═══ TEKSTFRAGMENT ═══

Eind augustus 1944 wordt Mandos in Oss opgepakt. Op het moment van haar arrestatie is zij in het bezit van ‘6 overalls, 52 kaasbonnen, 9 rantsoenen boter’. Op verzoek van de Politie in Oss doorzoeken opperwachtmeester Van de Sanden en wachtmeester De Zwart de woning van Mandos in Tilburg, maar zonder resultaat. Zij werd echter al snel weer vrijgelaten. In een geluidsfragment zegt Paula daarover: “Ik was zenuwachtig, maar je wist ook niks. Ik wist geen namen”. Vervolgens verblijft ze om veiligheidsredenen een tijd in Bakel.

═══ GEGEVENSUITTREKSEL ═══

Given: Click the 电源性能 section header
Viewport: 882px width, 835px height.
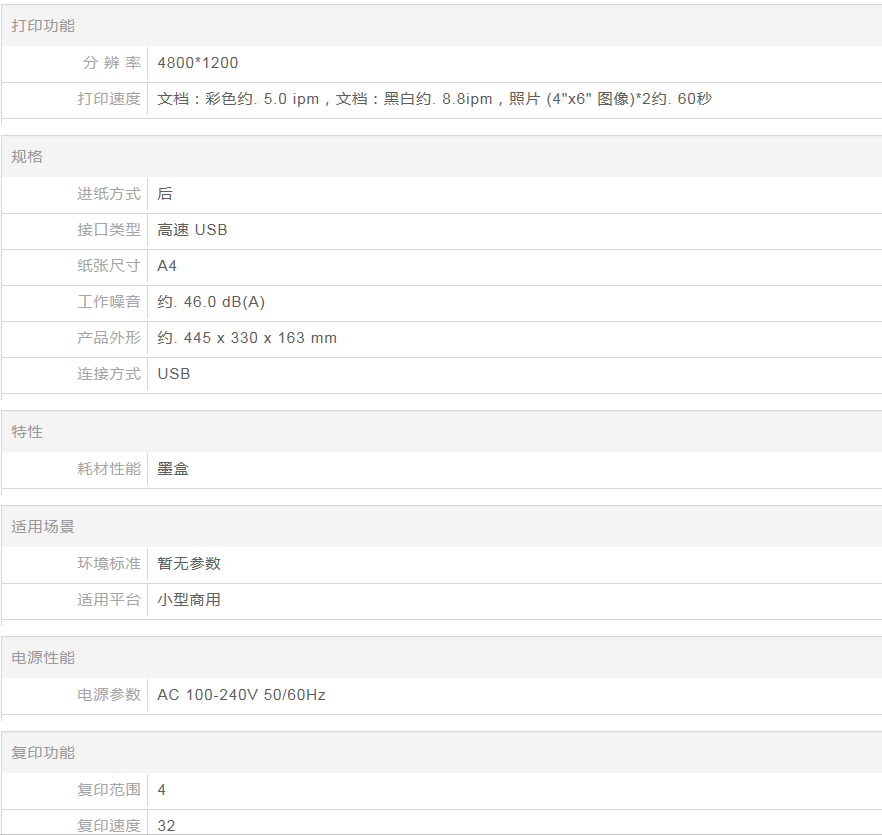Looking at the screenshot, I should click(x=43, y=658).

═══

### JOUW OPDRACHT
Wat vermeldt het tekstfragment hierover?
(a) Wanneer en waar wordt Mandos opgepakt?
(b) Wie doorzoeken haar woning in Tilburg?
(c) Waar verblijft ze daarna om veiligheidsredenen?

### RESULTAAT
(a) Eind augustus 1944, in Oss.
(b) Opperwachtmeester Van de Sanden en wachtmeester De Zwart.
(c) In Bakel.